Consigne 1. Relevez tous les nombres écrits en chiffres dans la rubrique « Migrants » de la chronique d'actualité.
Consigne 2. Poursuivez la chronique d'actualité sur les migrants et les Républicains à partir de sa dernière phrase.

Extrait de chronique.
++++++++++++++++++++
Migrants : Les migrants africains n’en finissent pas de s’échouer et de mourir près des côtes siciliennes. Les 700 noyés du dernier naufrage, voici quinze jours, portent à 1500 le nombre de leurs morts depuis le début de l’année. A ce stade-là, on peut parler d’une catastrophe humanitaire.  L’U E a donc organisé un sommet de crise, jeudi 23 avril, pour essayer d’apporter des réponses à une situation qui découle de l’instabilité politique des pays de départ (Lybie, Syrie, Erythrée). 9 millions d’euros mensuels  vont donc être débloqués pour la surveillance et les secours en Méditerranée (jusqu’ici supportés par la seule Italie). Mais quid de l’accueil fait à ces malheureux qui jouent ainsi leur va-tout ? Le pire est sans doute de retrouver parmi eux les mêmes divisions religieuses qui prévalent ailleurs. Comme si la solidarité ne parvenait même plus à s’imposer dans des situations d’extrême urgence. Ainsi, des Africains d’obédience musulmane ont, ni plus ni moins, jeté à l’eau 12 autres migrants, chrétiens ceux-là. Certes, ils ont été arrêtés et font depuis l’objet d’une instruction judiciaire. Mais on mesure ici toute l’absurdité de ces querelles religieuses. Même si on sait que des candidats au djihad infiltrent aussi ces cargos du désespoir et de la honte.  

 

Républicains : Exit l’UMP, bonjour les Républicains. Ce sera désormais la nouvelle appellation du parti piloté par Nicolas Sarkozy. On peut se demander ce qu’attend l’ancien président de la république de ce ravalement de façade. Sans doute une mise à distance des récentes turbulences de l’UMP. Une virginité artificielle, en somme. On ne peut pas, non plus, ne pas le mettre en parallèle avec le parti américain droitiste du même nom. Mais c’est à l’échelon hexagonal qu’il est le plus ambigu. Désormais, nous est-il dit tacitement, seuls les adhérents de ce parti seront les vrais républicains de notre pays. Une véritable OPA sur un substantif pourtant partagé par tous (ou presque).
++++++++++++++++++++
Données de localisation de cibles visibles.

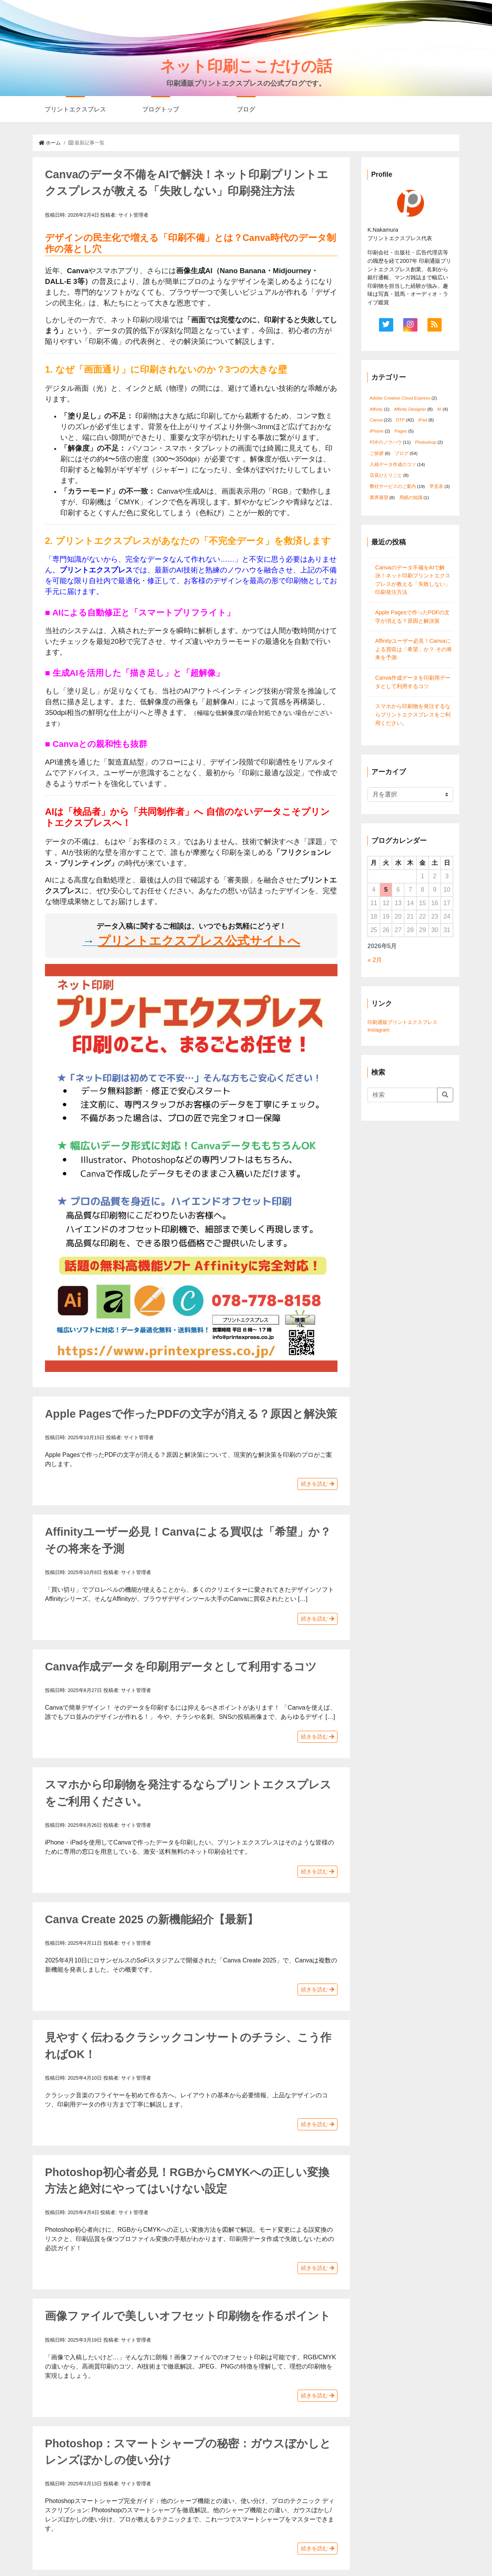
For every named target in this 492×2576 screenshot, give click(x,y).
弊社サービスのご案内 (393, 486)
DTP (400, 420)
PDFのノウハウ (386, 442)
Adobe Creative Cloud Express (400, 398)
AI (439, 409)
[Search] (402, 1095)
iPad (422, 420)
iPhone (377, 431)
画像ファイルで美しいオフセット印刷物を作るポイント (188, 2316)
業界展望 (379, 497)
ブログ (246, 109)
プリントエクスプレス (75, 109)
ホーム (50, 143)
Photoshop (425, 442)
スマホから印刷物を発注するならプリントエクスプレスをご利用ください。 (412, 714)
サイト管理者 (133, 215)
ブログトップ (160, 109)
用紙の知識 (410, 497)
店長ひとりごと (386, 475)
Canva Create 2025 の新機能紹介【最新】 (151, 1919)
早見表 (436, 486)
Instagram (378, 1030)
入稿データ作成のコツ (393, 464)
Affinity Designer (410, 409)
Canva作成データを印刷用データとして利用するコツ (181, 1666)
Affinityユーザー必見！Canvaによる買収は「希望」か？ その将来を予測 (413, 649)
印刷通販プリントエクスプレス (402, 1022)
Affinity (376, 409)
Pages (400, 431)
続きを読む (317, 1484)
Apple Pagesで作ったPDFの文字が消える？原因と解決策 (191, 1414)
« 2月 (374, 960)
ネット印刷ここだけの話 (246, 66)
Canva (376, 420)
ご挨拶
++++++++++++++++++++
Réponse attendue 1. 700, 1500, 23, 9 et 12.

Réponse attendue 2.
 

CSA : Les « sages » du CSA ont tranché : c’est Delphine Ernotte, 48 ans, ex-numéro 2 d’Orange qui succèdera à Rémy Pflimlin à la direction de France-Télévision. Son dernier adversaire, Pascal Josèphe, présentait l’avantage d’être un homme de télévision, malgré ses 60 ans. Mais il avait contre lui le président de la République et  la quasi-totalité du parti socialiste. Car cette nomination était jouée d’avance. Elle est on ne peut plus caractéristique de l’air du temps : on a préféré un manager à un concepteur d’émissions et une femme à un homme. Voilà au moins qui fera plaisir aux féministes du gouvernement. Pour le reste, on peut compter sur Delphine Ernotte pour faire des économies dans le choix des programmes.

 

 

 Harcèlement : De temps à autres, les féministes françaises viennent égayer une actualité particulièrement sinistre avec des projets absurdes. Le dernier en date concerne le harcèlement sexuel dans les transports en commun. A en croire Pascale Boistard, secrétaire d’état aux droits des femmes, 100% des femmes françaises auraient été harcelées (comprendre draguées) lors d’un trajet en bus, en métro ou en RER. 100% : cela fait quand même beaucoup, non ? Et de demander, outre une vaste campagne d’affichage, la création d’une amende spécifique à ce délit supposé. Serait-on arrivé en France à une situation comparable à celle de l’Egypte qui nous est montrée dans « Les femmes du bus 678 » ? Une enquête un peu plus sérieuse a été menée dans la foulée. Elle fait apparaître que l’argumentaire de madame Boistard repose sur un échantillon de 300 femmes qui vivent toutes en Île de France. Voilà le problème ramené à de plus justes proportions. On notera au passage comment on peut faire dire aux chiffres ce que l’on veut, au mépris de leur vérité empirique.  En d’autres termes, cela s’appelle du révisionnisme. Et qu’est-ce qui est menacé dans tout ça ? La mixité et le vivre-ensemble harmonieux, tout simplement.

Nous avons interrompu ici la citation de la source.